**Passage:**

As usual, I’ve had a hard time finding the right thing to read lately. I want something that’s light and easy–a break from difficult scholarship. But, I also want it to be substantive. The Long Loneliness by Dorothy Day was the perfect solution during the holiday break. First of all, I had to read it with a title like that. (When I saw her face on the cover, I also knew I had to read it.) Secondly, I am always fascinated with and inspired by women who are doing things a little differently than the status quo, and Dorothy Day certainly has. The book is about her experience with community and the sacrifices she’s made in pursuit of her beliefs about the best way to live.
The first two-thirds of the book was of the most interest to me personally. In the first third of the book, she writes extensively about her childhood, about her friendships, her family life, and the reader can see the subtle ways these experiences influenced the choices she made later. Her descriptions of various little girls she befriended seemed tedious at times, but I think it helped make her larger point–that these connections and interactions we have with people are the stuff of life and far from inconsequential.

**Complete the following:**
1. In the review of The Long Loneliness, which portion of the book held the most personal interest for the writer?
2. According to the review of The Long Loneliness, why were Day's descriptions of the little girls she befriended worthwhile even though they seemed tedious at times?
3. Continue the review of The Long Loneliness from where it stops.
The entries are taken from a separate source.

**Information supplied:**

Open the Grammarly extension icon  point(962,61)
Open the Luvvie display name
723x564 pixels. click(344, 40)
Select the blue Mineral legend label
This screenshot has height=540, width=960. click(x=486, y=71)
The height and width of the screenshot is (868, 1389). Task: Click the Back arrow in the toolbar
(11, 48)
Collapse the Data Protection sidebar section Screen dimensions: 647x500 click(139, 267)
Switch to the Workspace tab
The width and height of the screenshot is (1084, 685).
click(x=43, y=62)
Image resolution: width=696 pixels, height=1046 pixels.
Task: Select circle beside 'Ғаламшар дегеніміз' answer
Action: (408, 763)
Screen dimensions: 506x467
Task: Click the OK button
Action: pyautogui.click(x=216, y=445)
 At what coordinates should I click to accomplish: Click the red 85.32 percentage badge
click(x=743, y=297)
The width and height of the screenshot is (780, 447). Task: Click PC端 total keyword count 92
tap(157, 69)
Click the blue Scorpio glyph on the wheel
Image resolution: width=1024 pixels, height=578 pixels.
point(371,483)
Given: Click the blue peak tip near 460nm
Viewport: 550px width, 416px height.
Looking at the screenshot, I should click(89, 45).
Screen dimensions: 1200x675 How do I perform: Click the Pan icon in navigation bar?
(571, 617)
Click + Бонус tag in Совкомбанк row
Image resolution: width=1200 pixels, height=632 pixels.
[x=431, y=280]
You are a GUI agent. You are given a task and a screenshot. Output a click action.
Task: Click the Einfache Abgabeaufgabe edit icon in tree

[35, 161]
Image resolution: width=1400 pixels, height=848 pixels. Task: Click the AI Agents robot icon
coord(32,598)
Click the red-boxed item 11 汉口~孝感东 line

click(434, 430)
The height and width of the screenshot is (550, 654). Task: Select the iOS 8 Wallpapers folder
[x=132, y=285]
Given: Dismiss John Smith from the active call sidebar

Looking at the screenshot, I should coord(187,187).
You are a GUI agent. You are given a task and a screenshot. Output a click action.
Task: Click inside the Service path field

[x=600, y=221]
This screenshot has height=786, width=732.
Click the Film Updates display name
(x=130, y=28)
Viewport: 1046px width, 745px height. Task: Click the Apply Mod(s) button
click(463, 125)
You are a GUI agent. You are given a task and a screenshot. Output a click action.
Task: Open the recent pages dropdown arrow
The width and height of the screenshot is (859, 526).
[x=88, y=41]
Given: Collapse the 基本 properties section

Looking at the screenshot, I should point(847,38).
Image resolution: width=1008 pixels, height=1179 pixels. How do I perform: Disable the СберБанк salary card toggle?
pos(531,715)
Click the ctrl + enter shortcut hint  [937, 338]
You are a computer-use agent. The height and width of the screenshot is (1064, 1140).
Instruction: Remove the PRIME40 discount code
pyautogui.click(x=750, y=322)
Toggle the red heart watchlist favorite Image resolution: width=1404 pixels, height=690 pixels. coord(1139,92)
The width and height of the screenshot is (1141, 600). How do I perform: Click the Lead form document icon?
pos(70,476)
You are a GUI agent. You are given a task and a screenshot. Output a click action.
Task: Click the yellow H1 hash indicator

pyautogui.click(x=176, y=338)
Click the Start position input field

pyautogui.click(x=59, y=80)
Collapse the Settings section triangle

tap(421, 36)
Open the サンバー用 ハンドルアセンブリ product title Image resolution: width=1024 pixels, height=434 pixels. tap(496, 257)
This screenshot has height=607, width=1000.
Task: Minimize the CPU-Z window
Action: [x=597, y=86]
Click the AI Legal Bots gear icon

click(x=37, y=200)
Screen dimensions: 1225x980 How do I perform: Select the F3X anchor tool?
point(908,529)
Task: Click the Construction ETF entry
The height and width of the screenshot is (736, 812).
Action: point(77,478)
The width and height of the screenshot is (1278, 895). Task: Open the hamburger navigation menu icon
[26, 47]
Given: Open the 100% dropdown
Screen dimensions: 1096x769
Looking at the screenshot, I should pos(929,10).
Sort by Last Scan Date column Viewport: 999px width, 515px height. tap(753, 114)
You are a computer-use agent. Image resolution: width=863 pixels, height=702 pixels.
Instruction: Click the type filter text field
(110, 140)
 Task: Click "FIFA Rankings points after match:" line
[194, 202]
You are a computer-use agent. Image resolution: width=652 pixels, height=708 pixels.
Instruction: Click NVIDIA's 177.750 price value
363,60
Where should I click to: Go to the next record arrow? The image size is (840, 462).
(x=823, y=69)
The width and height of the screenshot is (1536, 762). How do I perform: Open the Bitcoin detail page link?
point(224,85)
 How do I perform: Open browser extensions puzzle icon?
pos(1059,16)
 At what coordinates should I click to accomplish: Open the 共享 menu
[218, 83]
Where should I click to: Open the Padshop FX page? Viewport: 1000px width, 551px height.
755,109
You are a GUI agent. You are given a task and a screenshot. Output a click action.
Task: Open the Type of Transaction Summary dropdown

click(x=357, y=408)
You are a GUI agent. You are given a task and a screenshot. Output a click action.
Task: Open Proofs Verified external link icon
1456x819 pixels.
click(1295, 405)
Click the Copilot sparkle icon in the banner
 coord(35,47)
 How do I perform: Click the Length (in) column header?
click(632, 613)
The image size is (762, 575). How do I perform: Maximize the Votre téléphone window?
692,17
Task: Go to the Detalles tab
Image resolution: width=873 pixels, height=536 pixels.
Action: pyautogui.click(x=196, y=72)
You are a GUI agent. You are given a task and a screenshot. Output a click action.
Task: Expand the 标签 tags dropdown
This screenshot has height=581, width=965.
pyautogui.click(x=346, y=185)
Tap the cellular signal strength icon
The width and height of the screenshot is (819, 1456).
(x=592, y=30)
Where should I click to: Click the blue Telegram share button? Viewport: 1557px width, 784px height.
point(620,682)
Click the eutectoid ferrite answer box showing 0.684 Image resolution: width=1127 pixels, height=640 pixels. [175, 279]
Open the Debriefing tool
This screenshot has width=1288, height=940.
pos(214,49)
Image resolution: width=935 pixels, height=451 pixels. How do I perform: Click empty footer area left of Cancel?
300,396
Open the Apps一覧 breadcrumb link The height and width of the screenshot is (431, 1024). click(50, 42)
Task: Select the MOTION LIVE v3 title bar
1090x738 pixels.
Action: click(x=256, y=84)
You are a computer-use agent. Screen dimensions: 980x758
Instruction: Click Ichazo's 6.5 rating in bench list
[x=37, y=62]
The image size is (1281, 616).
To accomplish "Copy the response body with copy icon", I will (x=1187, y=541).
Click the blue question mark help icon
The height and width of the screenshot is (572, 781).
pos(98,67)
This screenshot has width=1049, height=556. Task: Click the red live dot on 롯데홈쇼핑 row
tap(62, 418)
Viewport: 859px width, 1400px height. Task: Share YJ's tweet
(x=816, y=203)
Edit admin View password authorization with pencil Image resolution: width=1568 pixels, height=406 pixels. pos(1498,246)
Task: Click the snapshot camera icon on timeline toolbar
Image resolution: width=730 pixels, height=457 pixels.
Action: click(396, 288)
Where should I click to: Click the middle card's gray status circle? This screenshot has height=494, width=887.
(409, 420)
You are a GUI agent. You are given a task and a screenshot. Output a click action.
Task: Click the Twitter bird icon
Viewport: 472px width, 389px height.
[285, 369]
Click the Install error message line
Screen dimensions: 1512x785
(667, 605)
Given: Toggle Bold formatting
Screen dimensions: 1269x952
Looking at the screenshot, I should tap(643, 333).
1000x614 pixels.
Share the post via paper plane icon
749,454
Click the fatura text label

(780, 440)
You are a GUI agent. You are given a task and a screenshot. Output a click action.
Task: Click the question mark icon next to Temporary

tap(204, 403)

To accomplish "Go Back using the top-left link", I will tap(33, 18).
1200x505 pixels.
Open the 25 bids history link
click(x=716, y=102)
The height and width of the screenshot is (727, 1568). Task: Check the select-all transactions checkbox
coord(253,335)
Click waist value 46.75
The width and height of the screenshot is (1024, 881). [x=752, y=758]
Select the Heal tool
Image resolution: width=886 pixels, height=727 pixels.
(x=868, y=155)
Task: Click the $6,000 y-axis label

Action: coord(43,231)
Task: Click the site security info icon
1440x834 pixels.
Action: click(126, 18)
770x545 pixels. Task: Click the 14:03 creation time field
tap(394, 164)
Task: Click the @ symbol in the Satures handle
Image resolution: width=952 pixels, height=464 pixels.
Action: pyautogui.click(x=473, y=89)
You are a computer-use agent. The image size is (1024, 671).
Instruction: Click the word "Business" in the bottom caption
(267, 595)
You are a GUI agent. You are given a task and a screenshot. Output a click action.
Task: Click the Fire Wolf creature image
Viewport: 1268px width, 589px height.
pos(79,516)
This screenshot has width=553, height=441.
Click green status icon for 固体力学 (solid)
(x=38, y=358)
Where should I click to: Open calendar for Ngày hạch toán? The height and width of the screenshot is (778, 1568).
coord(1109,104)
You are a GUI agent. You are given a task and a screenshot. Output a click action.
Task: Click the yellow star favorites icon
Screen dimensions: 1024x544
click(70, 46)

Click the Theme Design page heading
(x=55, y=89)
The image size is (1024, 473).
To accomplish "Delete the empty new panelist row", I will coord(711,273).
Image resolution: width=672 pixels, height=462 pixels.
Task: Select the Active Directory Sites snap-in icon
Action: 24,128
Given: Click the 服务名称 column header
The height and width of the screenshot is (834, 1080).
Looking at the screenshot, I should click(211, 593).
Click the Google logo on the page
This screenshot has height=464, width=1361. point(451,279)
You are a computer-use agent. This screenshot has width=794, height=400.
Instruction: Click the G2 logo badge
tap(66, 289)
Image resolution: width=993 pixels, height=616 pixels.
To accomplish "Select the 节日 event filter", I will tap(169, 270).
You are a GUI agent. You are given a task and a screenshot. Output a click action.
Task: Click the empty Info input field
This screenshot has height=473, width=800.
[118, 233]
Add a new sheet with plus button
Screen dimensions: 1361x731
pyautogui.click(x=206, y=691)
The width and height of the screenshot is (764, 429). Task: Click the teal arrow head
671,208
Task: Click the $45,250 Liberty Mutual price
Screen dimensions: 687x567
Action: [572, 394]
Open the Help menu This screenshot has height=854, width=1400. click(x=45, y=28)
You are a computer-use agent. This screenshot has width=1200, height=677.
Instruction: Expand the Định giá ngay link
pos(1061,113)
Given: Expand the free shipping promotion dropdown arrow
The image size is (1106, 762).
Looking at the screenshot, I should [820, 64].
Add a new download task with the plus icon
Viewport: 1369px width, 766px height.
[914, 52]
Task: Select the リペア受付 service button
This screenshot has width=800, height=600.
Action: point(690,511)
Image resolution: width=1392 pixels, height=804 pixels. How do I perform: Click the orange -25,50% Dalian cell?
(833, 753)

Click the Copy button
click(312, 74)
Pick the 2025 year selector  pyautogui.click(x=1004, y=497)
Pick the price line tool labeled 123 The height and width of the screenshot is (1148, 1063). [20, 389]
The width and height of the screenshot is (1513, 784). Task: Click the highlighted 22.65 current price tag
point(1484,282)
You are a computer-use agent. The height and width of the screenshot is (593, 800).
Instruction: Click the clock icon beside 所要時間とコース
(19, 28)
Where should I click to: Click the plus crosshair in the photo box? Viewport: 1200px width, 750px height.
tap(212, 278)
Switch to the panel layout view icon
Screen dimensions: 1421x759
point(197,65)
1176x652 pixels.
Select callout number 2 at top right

**Expected responses:**
1. The first two-thirds of the book.

2. The reviewer thinks they helped make Day's larger point: the connections and interactions we have with people are the stuff of life and far from inconsequential.

3.
Next, she wrote about being a young women, her unconventional “marriage,” the birth and joy of her daughter, and the decisions she made to convert to Catholicism. In this section, I was deeply interested in her relationship with her partner and her response to her baby. I identified much with those very human experiences, even though I haven’t had them myself exactly.
The last third dragged on and I had to force myself to finish. I didn’t identify quite as strongly with her decision to convert to Catholicism. Like much of her thinking and decision making, as a reader, I sometimes had a hard time understanding her motivations. She’s very matter of fact about everything, and I found myself responding, “Yes, but…” That said, I love her unapologetic descriptions of joy and love earlier on, and I don’t need her to explain “why.” Still, the social activism, the writing, and the experiences with various people are a part of her story, but I was less interested, in part, because it was less about her and more about them.
Here are some insights I gained from reading the book. Day is unfaltering convinced that we must live together. After living alone for the bulk of my adult life, I am feeling ready to not live alone. I have felt loneliness and fear–something that was quite rare for me throughout my twenties. That’s fine. I was pursuing other things. Now I’m in a new stage, and I want to live in meaningful relationships. I have a much stronger urge to connect to other people and invest in them. In this way, Day’s message really resonated with me at this time.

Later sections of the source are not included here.